GOAL OF THE EXERCISE:
Reproduce word for word the stretch of the listing below from its start through the line that contains "click(311, 319)". Omit the pictures from your answer.

(Records locating words and elements)
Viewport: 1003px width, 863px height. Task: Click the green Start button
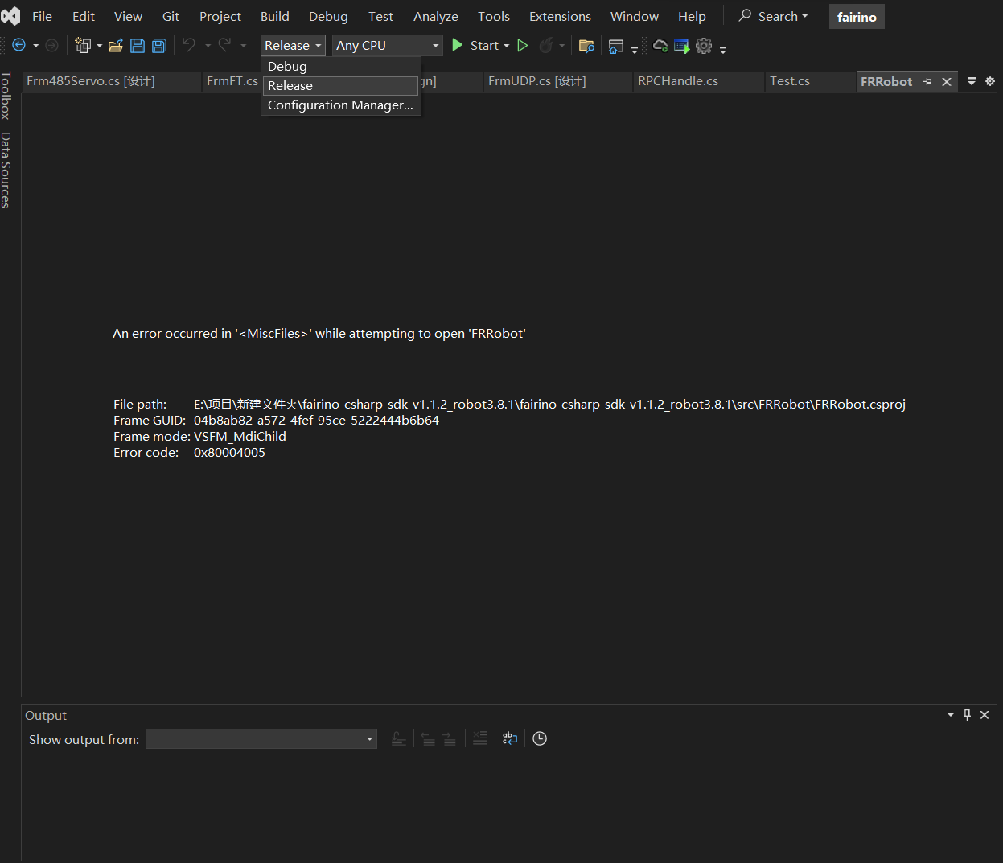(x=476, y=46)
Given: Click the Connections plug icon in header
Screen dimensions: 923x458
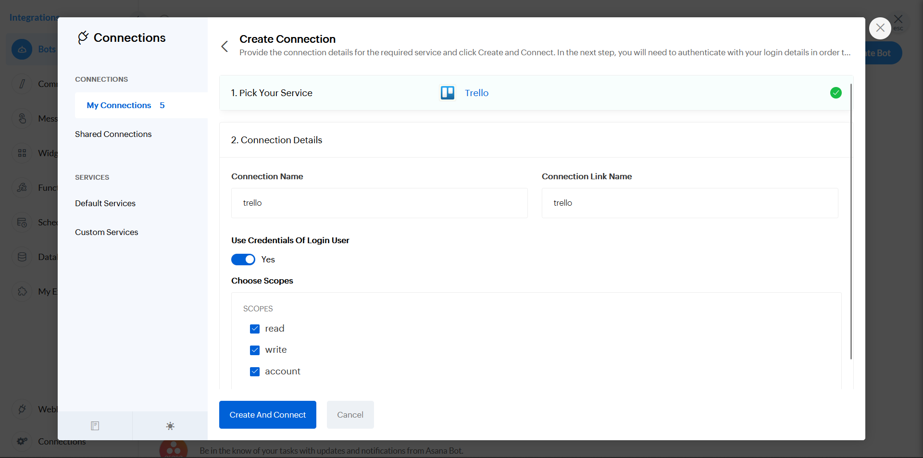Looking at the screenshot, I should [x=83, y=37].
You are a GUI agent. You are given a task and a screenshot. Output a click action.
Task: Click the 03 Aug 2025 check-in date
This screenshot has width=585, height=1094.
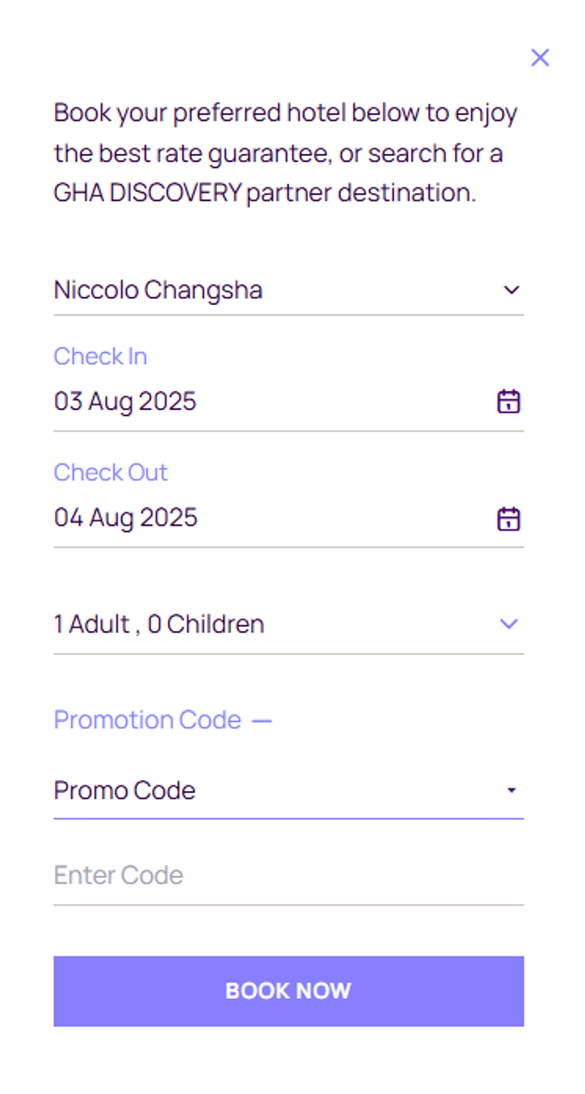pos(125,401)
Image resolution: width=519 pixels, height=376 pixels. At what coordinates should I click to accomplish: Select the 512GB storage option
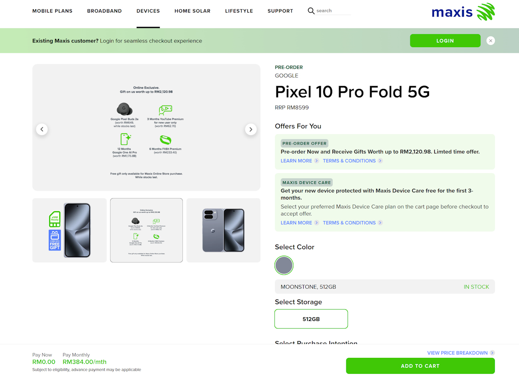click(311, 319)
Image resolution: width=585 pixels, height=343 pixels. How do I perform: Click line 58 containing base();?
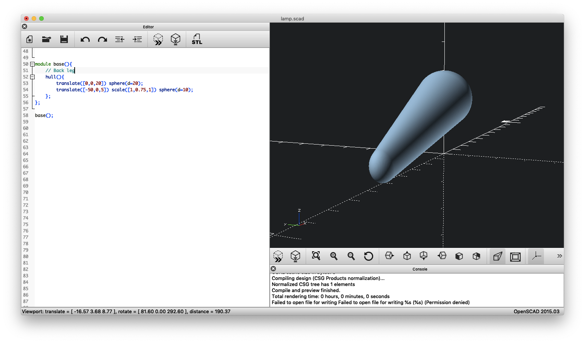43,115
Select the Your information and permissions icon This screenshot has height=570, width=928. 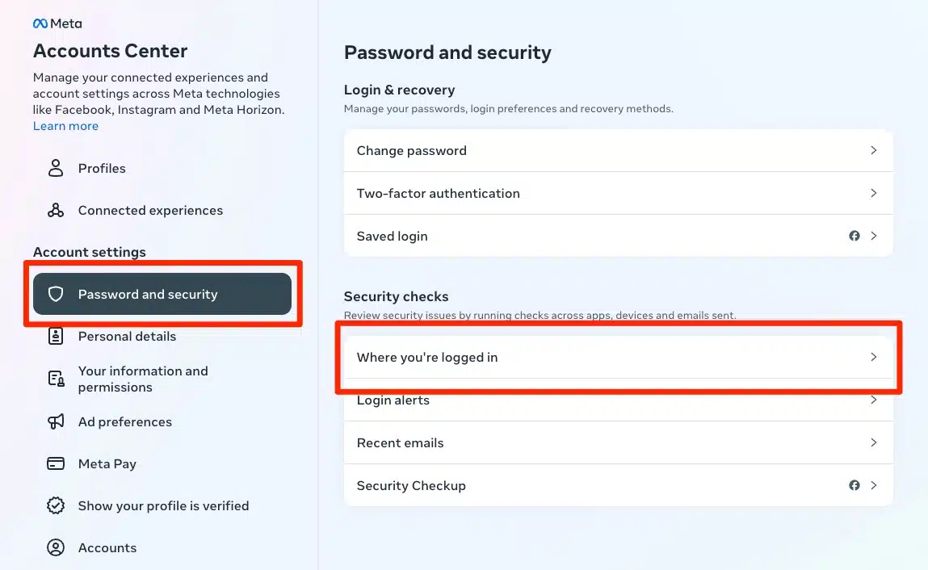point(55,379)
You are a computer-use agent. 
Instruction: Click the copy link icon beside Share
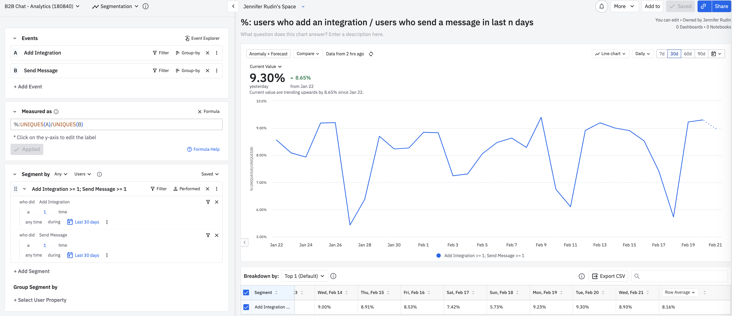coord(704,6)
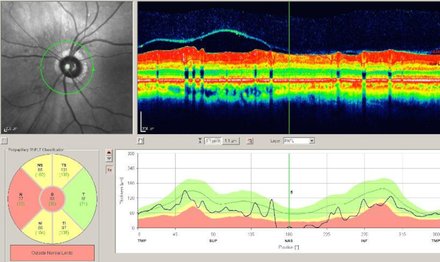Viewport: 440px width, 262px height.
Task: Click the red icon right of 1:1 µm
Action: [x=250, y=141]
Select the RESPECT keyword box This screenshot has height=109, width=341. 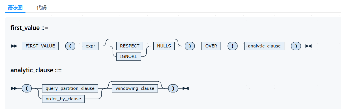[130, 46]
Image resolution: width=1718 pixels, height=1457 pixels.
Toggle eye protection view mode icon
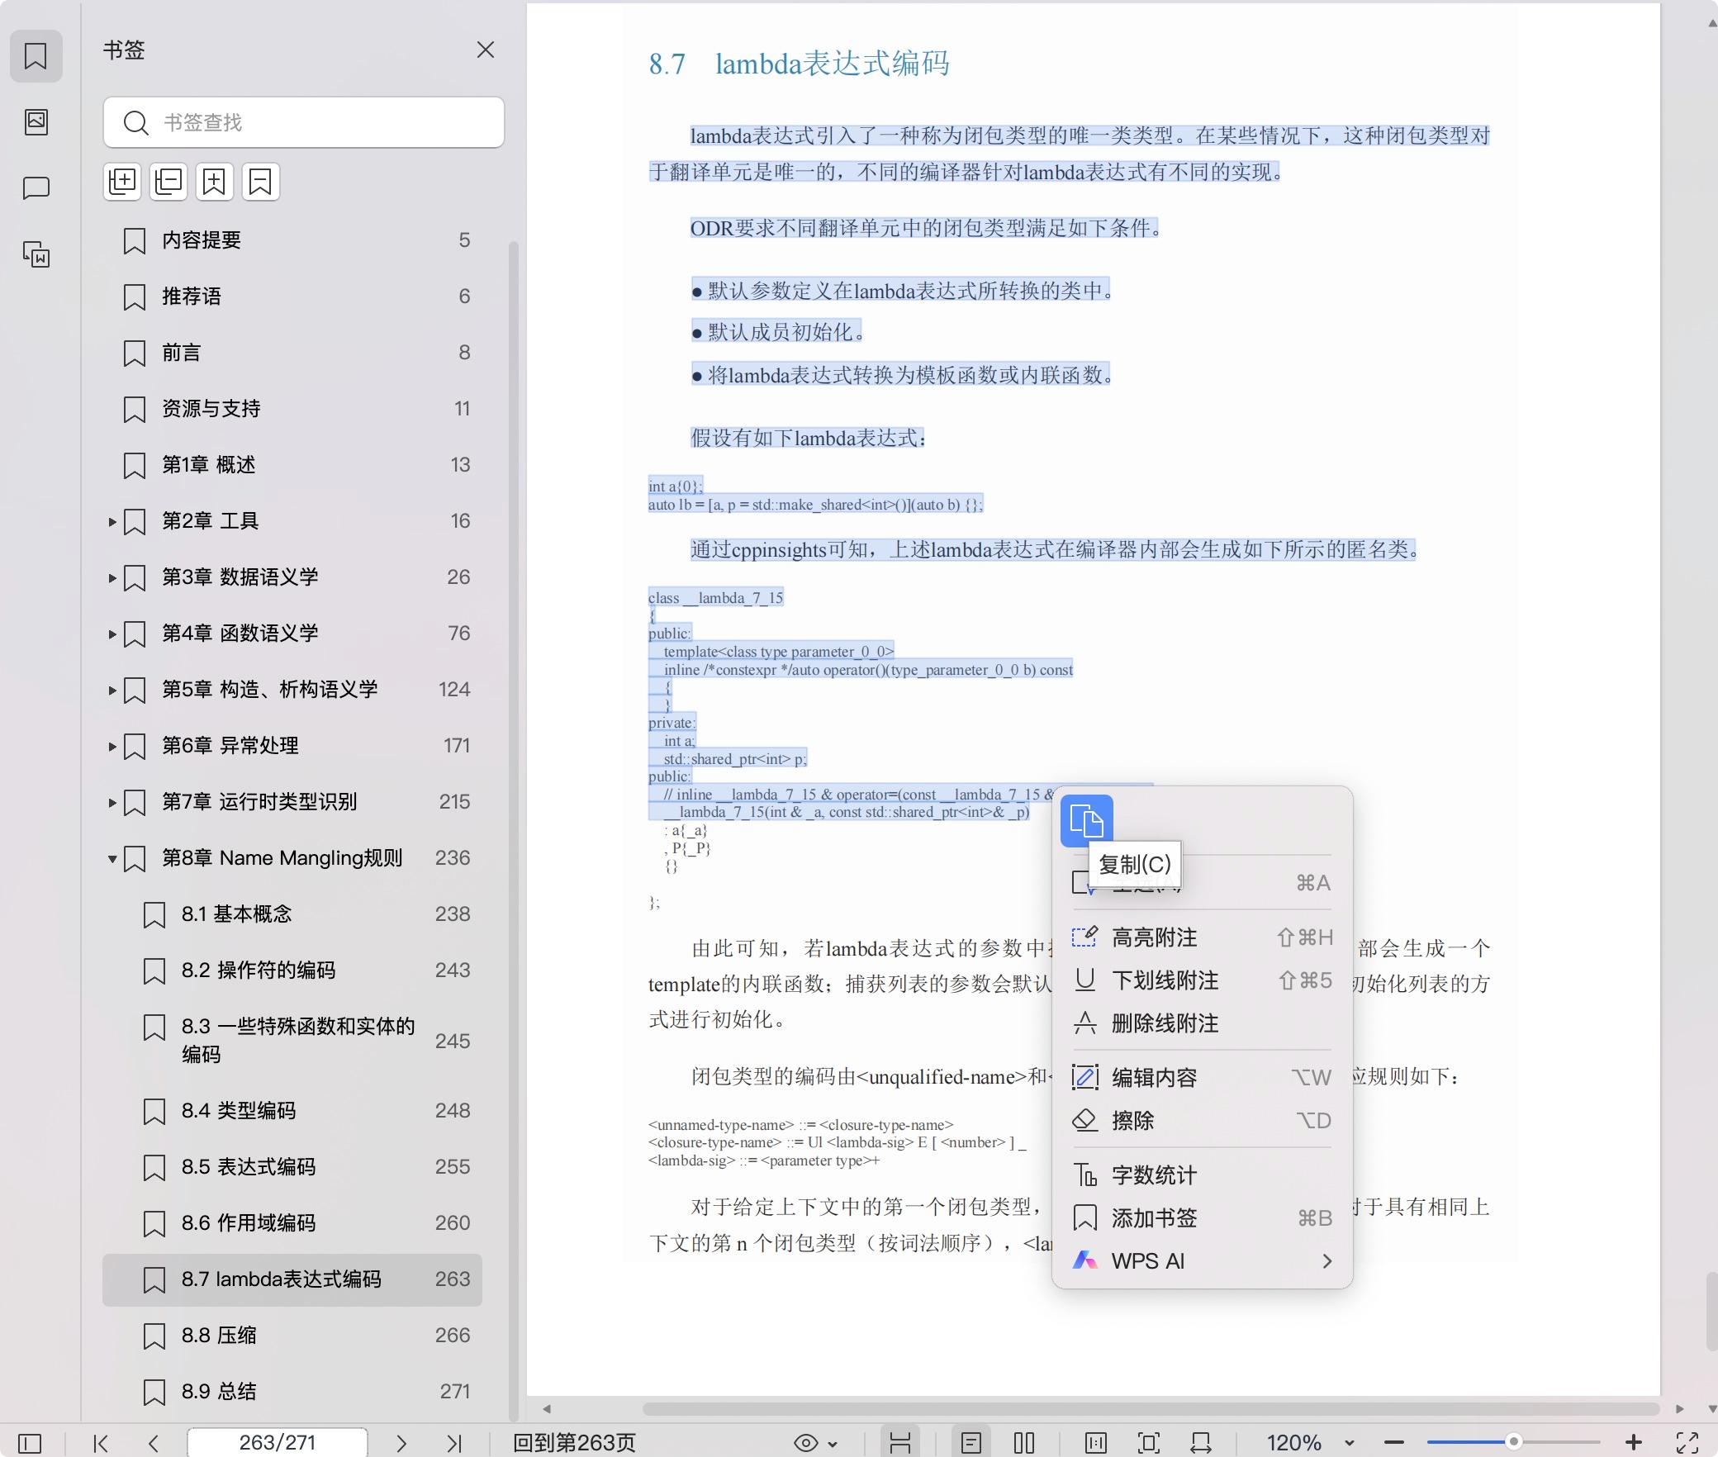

FINAL RESULT:
Viewport: 1003px width, 863px height. Task: Click the green Start button
(x=476, y=46)
Given: Click the Connections plug icon in header
Screen dimensions: 923x458
Looking at the screenshot, I should [x=83, y=37].
You are a GUI agent. You are given a task and a screenshot. Output a click action.
Task: Click the 03 Aug 2025 check-in date
This screenshot has width=585, height=1094.
pos(125,401)
Image resolution: width=519 pixels, height=376 pixels. At what coordinates should I click to accomplish: Select the 512GB storage option
click(311, 319)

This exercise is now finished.